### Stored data

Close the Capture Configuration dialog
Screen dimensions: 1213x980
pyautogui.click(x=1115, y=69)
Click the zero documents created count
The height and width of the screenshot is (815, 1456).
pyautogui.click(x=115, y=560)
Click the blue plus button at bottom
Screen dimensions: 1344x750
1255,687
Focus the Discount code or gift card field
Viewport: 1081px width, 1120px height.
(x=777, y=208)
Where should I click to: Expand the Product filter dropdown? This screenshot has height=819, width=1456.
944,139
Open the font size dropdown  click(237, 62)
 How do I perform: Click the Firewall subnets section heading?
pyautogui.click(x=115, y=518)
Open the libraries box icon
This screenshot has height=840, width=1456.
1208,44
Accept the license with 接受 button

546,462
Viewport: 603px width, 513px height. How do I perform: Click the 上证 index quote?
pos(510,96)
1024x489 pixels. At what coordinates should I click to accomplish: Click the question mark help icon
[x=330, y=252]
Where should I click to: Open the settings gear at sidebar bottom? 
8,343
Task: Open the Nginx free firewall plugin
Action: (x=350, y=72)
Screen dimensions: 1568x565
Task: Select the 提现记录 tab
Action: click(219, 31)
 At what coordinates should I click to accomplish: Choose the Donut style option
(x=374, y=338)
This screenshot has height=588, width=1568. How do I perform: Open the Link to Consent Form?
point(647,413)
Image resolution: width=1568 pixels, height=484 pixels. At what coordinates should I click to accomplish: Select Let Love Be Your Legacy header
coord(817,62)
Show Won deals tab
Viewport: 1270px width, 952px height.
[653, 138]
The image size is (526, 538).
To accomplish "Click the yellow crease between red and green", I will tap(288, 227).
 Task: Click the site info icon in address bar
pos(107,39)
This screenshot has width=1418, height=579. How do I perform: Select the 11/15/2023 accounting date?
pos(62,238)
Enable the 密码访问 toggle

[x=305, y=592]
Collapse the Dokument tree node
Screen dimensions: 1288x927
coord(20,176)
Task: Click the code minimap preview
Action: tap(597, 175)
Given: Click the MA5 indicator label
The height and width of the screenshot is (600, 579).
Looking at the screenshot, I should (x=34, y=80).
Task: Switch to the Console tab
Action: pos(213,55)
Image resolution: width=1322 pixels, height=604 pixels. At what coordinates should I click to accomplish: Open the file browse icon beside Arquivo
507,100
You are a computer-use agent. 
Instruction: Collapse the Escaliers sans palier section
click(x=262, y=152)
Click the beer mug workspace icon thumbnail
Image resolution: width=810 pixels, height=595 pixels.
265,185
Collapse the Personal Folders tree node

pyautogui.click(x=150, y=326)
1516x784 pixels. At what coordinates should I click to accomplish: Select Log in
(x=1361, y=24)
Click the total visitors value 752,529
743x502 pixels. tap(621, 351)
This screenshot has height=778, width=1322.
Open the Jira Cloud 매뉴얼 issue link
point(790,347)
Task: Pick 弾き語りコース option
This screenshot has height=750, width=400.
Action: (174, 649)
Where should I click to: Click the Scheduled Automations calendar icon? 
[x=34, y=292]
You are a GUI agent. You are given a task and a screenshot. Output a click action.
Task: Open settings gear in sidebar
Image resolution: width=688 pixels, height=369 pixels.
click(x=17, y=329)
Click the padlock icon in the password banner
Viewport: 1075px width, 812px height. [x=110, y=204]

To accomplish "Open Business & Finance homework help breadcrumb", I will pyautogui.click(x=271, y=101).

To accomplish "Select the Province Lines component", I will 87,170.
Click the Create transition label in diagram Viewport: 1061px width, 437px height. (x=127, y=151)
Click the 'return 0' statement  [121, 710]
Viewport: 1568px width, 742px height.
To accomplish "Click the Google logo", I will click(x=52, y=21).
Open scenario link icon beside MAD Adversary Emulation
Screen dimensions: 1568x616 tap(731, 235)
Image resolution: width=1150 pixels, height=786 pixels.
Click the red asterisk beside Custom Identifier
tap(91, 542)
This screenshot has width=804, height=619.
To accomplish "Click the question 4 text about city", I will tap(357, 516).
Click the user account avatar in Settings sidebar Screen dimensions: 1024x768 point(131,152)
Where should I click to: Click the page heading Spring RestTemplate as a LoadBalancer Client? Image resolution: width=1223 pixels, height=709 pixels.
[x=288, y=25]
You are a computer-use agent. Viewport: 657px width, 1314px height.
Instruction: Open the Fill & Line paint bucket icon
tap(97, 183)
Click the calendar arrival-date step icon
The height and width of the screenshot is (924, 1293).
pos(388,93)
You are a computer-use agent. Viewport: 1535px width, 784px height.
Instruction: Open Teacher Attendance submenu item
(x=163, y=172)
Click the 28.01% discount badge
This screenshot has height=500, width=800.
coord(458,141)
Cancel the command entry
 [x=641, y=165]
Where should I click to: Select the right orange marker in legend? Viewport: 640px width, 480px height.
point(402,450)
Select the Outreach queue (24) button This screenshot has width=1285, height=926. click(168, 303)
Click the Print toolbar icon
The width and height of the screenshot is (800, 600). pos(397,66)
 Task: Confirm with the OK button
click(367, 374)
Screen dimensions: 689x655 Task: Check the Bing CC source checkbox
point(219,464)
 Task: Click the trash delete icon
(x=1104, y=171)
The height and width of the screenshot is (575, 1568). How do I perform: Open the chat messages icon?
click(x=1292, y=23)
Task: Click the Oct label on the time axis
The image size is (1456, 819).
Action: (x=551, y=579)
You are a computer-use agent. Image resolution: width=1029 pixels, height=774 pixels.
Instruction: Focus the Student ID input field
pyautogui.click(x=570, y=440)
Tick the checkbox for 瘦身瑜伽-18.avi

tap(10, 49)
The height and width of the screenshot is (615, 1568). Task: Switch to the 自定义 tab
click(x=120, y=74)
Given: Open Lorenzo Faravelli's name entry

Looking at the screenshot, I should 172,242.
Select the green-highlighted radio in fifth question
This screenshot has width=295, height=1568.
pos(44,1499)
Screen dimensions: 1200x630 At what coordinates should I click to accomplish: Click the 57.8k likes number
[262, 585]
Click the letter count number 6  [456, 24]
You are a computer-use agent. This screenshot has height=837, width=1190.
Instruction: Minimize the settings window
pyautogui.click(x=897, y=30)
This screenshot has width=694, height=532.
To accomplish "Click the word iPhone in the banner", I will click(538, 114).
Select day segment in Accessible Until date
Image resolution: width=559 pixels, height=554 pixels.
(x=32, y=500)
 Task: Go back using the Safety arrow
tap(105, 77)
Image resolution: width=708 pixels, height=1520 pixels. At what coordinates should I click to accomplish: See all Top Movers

### Aim of the exercise
Reproduce every line from the preceding data in which the word "agent" can be found.

### Task result
You are a computer-use agent. 
You are a GUI agent. You are given a task and a screenshot. Output a click action.
You are a computer-use agent. Viewport: 657px width, 1314px height.
You are a computer-use agent. Viewport: 1535px width, 784px height.
You are a computer-use agent. Image resolution: width=1029 pixels, height=774 pixels.
You are a computer-use agent. This screenshot has height=837, width=1190.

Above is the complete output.